Quantity and quality 
Staffing an organization focuses on both the quality and the quantity of the staff.

The quantity is the number of staff. The organization forecasts workforce quantity requirements and then compares it to the available workforce. If the headcount matches the requirement, then the organization is fully staffed. If the requirement exceeds the number of available employees, then the organization is understaffed. If the available staff exceeds the requirements, then the organization is overstaffed and may need to stop hiring and layoff employees. When a company is understaffed, the staffing process may restart.

The quality is having the right person for the job. The right person should have a job and an organization match. The job match involves the employee's knowledge, skills, abilities, and other characteristics and how they work with the job's tasks. The organization match is when the person has the same organizational values as the organization.

Core staffing actives 
The five core staffing actives are recruitment, selection, employment, training, and retaining.

Recruitment 
Herbert Heneman has described an effective recruiting process as the cornerstone of an effective staffing system.

The first step, prior to, the recruiting process  is defined as goals and job descriptions. Organizations assess jobs and job families through the systematic study of job analysis, a process that describes and records job behaviors and activities. Job analysis is generally considered the backbone of effective human resource management, and it is particularly important in staffing functions of recruitment and selection as well as assessing the level of job performance. Job analysis involves the collection of information about jobs in the organization (not the persons holding the jobs). As such, the analysis focuses on duties, responsibilities, knowledge, skills, and other characteristics required to perform the job.

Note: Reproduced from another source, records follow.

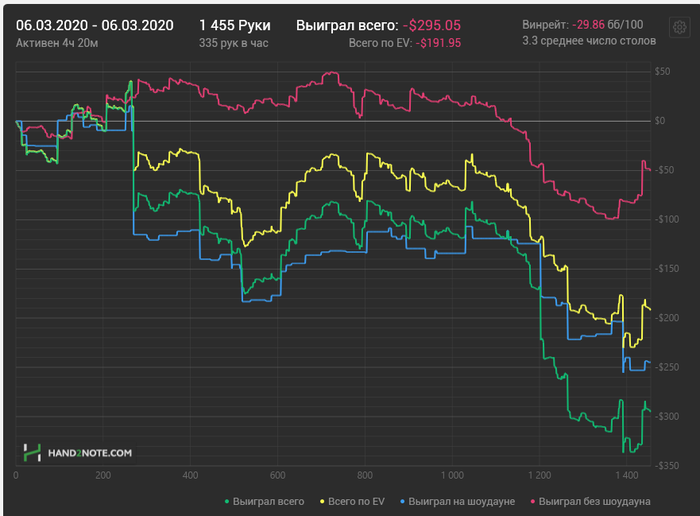Viewport: 700px width, 516px height.
Task: Click the 1 200 hands x-axis tick
Action: pyautogui.click(x=539, y=476)
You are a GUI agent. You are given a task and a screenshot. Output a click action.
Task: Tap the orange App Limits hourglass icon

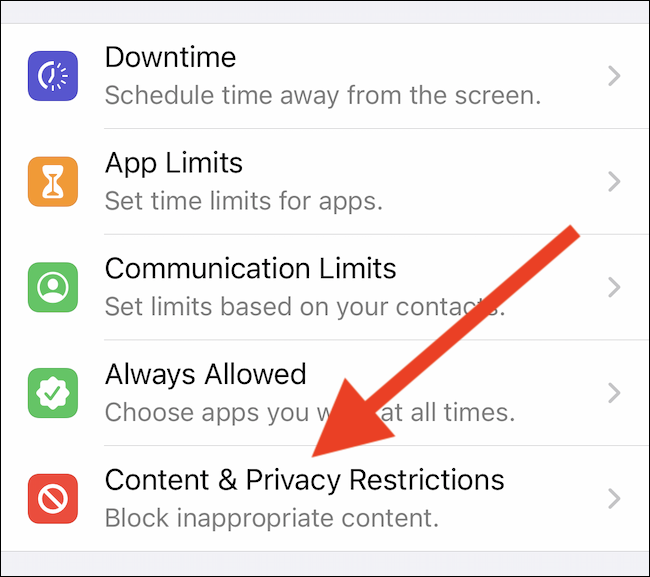tap(53, 182)
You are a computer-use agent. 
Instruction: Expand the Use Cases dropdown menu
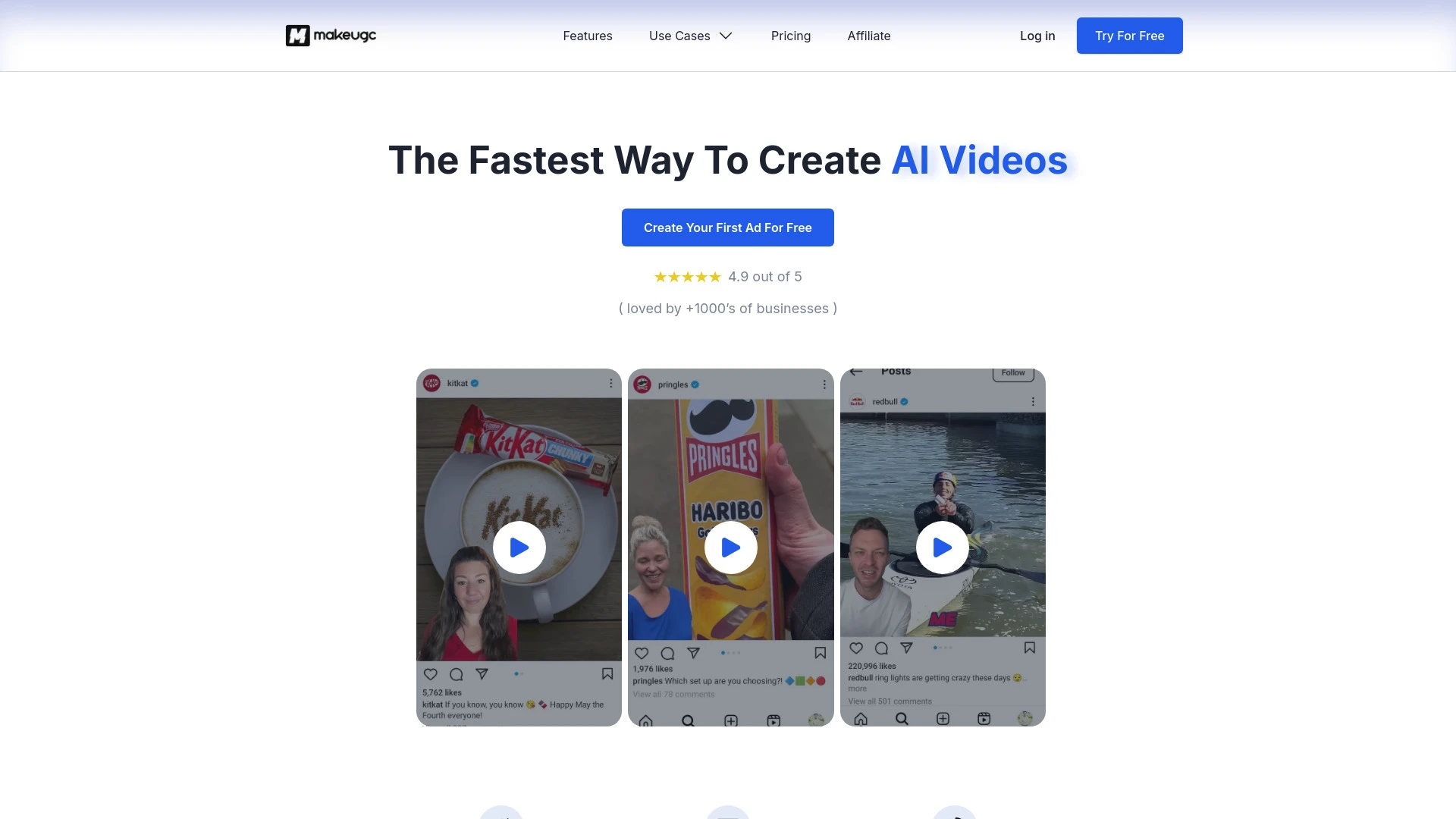coord(691,35)
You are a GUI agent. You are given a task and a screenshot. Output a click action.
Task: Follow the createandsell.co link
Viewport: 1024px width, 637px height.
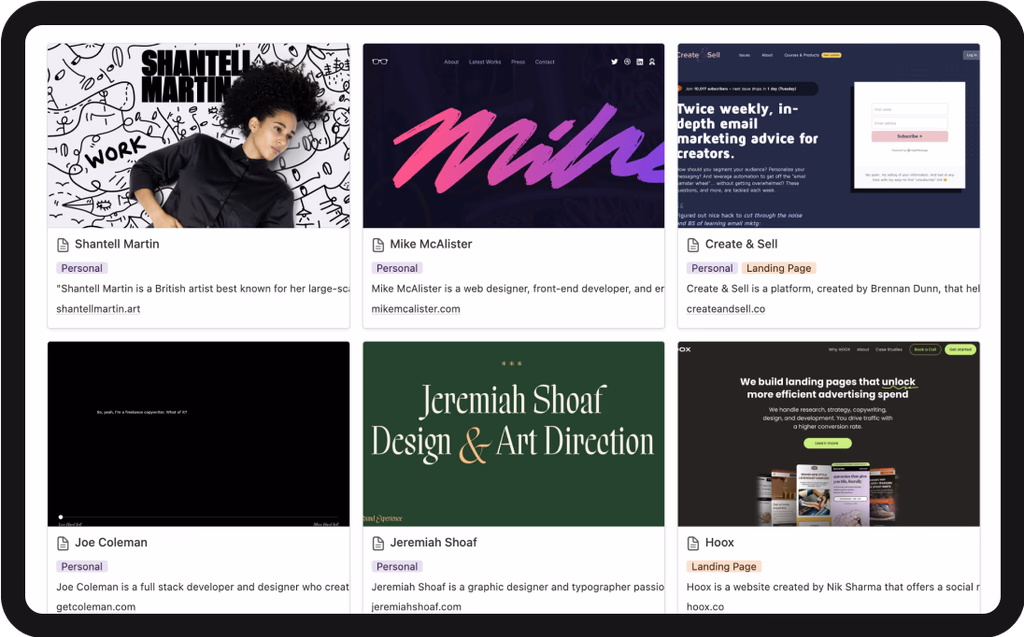click(x=726, y=309)
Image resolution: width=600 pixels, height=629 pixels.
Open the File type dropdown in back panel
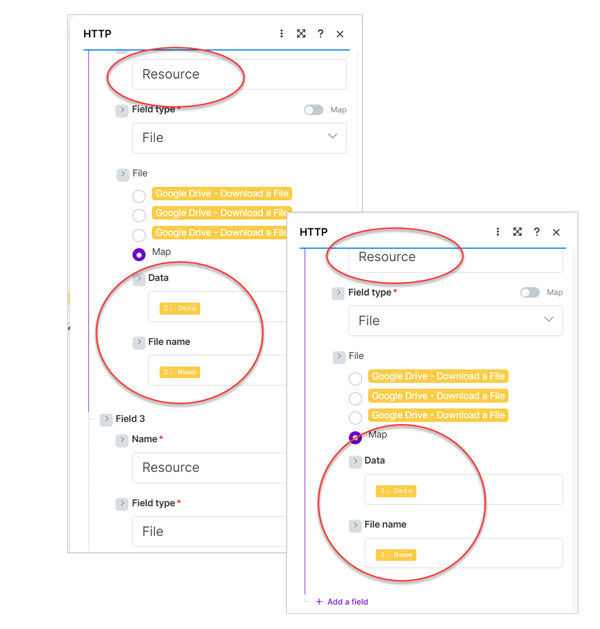point(239,138)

As part of the recruiting process, the organization will have to decide to recruit internally or externally. Internal recruiting is when an organization intends to fill a vacancy from within its existing workforce. External recruitment is when an organization looks to fill vacancies from applicants outside of the company. There are advantages and disadvantages to both methods of recruitment, and they may be used at the same time.

Internal recruitment 
Internal recruitment is generally cheaper and faster and promotes loyalty. The disadvantages are that recruiting from within limits the chances of innovation and will leave a gap in the workforce. Even if an organization has recruited for a position internally, it will still have a gap in the workforce and will need to find a replacement for the vacant position.

If the organization chooses internal recruitment, there are some options on how to communicate the job announcement: open, closed, or hybrid recruitment. In an open recruitment system, all employees are made aware of the job vacancies and they can apply to the job. In a closed recruitment system, only the employees that the organization is interested in know about the job vacancy. In a hybrid recruitment system, the organization uses a mix of open and closed recruitment systems.

External recruitment 
The benefits of external recruitment are that it increases your chances of recruiting experienced and qualified candidates. However, outside recruits will have a limited understanding of the company and company culture, and internal disputes could arise if existing employees feel that they were more suited for the position.

If the organization chooses external recruitment, they will have to decide how to promote the vacancy so it can be filled. Promotional examples include posting the advertisement on their website,  using employment agencies, attending job fairs, using social networks, and checking employee referrals.

Selection 
Selection is an important part of the staffing process, and if done wrong, the organization could lose candidates. The purpose of the selection process is to determine whether a candidate is suitable for employment in the organization or not.  This process starts with the review of the job applications, résumés, and cover letters of the job candidates. The organization then gives an initial interview to eliminate the unqualified candidates.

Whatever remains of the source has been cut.